The logical architecture
The logical architecture describes how data in the database is perceived
by users. It is not concerned with how the data is handled and processed
by the DBMS, but only with how it looks. The method of data storage on
the underlying file system is not revealed, and the users can manipulate
the data without worrying about where it is located or how it is actually
stored. This results in the database having different levels of abstraction.
It divides the system into three levels of abstraction:
the internal or physical level,
the conceptual level, and
the external or view level.
The diagram below shows the logical architecture for a typical DBMS.
The External or View Level Basic
Concepts
The external or view level is the highest level of abstraction
of database. It provides a window on the conceptual view,
which allows the user to see only the data of interest to them.
The user can be either an application program or an end user.
There can be many external views as any number of external
schema an be defined and they can overlap each other. It consists
of the definition of logical records and relationships in the
external view. It also contains the methods for deriving the
objects such as entities, attributes and relationships in the
external view from the Conceptual view.
The Conceptual Level or Global level
The conceptual level presents a logical view of the entire
database as a unified whole. It allows the user to bring all
the data in the database together and see it in a consistent
manner. Hence, there is only one conceptual schema per
database. The first stage in the design of a database is to define the
conceptual view, and a DBMS provides a data definition language
for this purpose. It describes all the records and relationships
included in the database. The data definition language used to
create the conceptual level must not specify any physical storage
considerations that should be handled by the physical level. It does
not provide any storage or access details, but defines the
information content only.
The Internal or Physical Level
The collection of files permanently stored on secondary storage
devices is known as the physical database.

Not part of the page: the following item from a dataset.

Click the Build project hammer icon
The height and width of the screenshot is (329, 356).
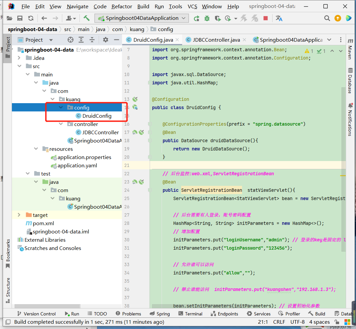(x=86, y=18)
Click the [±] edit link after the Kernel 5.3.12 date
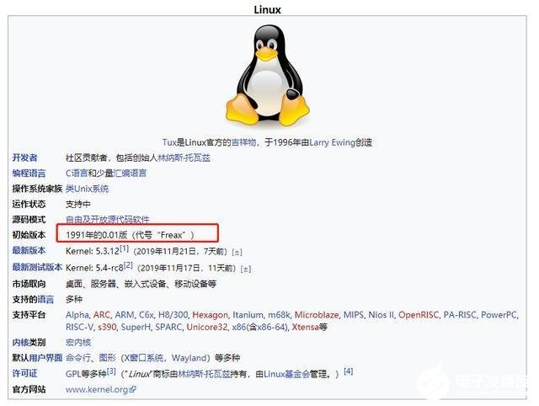 [x=237, y=252]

The physical or
internal level is the one closest to physical storage, and it provides a
low-level description of the physical database, and an interface
between the operating systems file system and the record structures
used in higher levels of abstraction. It is at this level that record
types and methods of storage are defined, as well as how stored
fields are represented, what physical sequence the stored records
are in, and what other physical structures exist.
Data Dictionary
A Data Dictionary stores information about the structure of the
database. It is used heavily. Hence a good data dictionary should
have a good design and efficient implementation. It is seen that
when a program becomes somewhat large in size, keeping track of all
the available names that are used and the purpose for which they were
used becomes more and more difficult. After a significant time if the
same or another programmer has to modify the program, it becomes
extremely difficult.
Data Independence
The three-schema architecture can be used to explain the concept
of data independence, which can be defined as the capacity to
change the schema at one level of a database system without
having to change the schema at the next higher level.
The ability to modify a schema definition in one level without
affecting a schema definition in the next higher level is called data
independence.
DBMS ARCHITECTURE
A DBMS architecture defines how users interact with the database to
read, write, or update information. A well-designed architecture and
schema (a blueprint detailing tables, fields and relationships) ensure
data consistency, improve performance and keep data secure.

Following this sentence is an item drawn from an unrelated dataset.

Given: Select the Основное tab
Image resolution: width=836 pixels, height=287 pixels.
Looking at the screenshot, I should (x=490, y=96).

There are several types of DBMS Architecture that we use according
to the usage requirements.
1-Tier Architecture
2-Tier Architecture
3-Tier Architecture
1-Tier Architecture
In 1-Tier Architecture, the user works directly with
the database on the same system. This means the client, server
and database are all in one application. The user can open the
application, interact with the data and perform tasks without
needing a separate server or network connection.
A common example is Microsoft Excel. Everything from the user
interface to the logic and data storage happens on the same
device. The user enters data, performs calculations and saves files
directly on their computer.
2-Tier Architecture
The 2-tier architecture is similar to a basic client-server model.

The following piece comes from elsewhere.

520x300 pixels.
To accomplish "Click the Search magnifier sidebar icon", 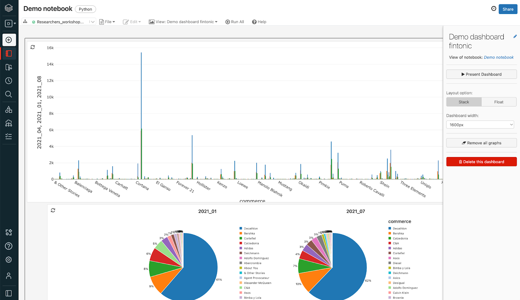I will (x=9, y=94).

The application at the client end directly communicates with the
database on the server side. APIs like ODBC and JDBC are used
for this interaction. The server side is responsible for providing
query processing and transaction management functionalities.
On the client side, the user interfaces and application programs
are run. The application on the client side establishes a connection
with the server side to communicate with the DBMS. For
Example: A Library Management System used in schools or small
organizations is a classic example of two-tier architecture.
3-Tier Architecture
In 3-Tier Architecture, there is another layer between the client and the
server. The client does not directly communicate with the server.
Instead, it interacts with an application server which further
communicates with the database system and then the query processing
and transaction management takes place. This intermediate layer acts as
a medium for the exchange of partially processed data between the
server and the client. This type of architecture is used in the case of
large web applications.
Example: E-commerce Store
User:You visit an online store, search for a product and add it to your
cart.
Processing: The system checks if the product is in stock, calculates
the total price and applies any discounts.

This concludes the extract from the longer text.